Remember group projects in school or at work?  Well that’s the idea behind family philanthropy, except you are working with siblings, children, and/or parents.  Family members must commit to cooperate.  For some the route is easy and natural.  For others, it may involve additional attention to deliberate steps, such as agreeing on ground rules.  Each family must choose a style of working together that suits its culture and the personalities and life stages of family members.  At its best, family philanthropy is a blend of your family’s ideals, creativity, skills, and passions.  Blending those characteristics together to establish meaningful and efficient philanthropy can be tricky.  There are several fundamental steps that will enable you to successfully navigate some of the inevitable bumps in the road as your family moves toward collective giving:

Articulate your family’s reasons for working together.

Invite family members to participate with an understanding that each is free to enter and leave the process; giving together should not become an obligation or burden.

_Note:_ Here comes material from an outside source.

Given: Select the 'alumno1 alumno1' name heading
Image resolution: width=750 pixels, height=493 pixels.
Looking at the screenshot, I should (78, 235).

Recognize that although you have individual interests, you have the overall good of the family in mind.

Assume that you all have something to learn from each other, no matter what the differences in age or experience.

Incorporate a sense of fun.

Understand your objectives and communicate them clearly (in an age-appropriate way).

Create a plan or method for handling differences.

Establish a decision-making process that fits the family’s style-it may involve agreeing to disagree on particular issues.

Divide labor within the family and determine whether staff or consultants are needed-find out what skills family members want to offer, or want to develop.

Build a timetable or schedule for making giving decisions-perhaps on a rolling basis, or at a few select times each year.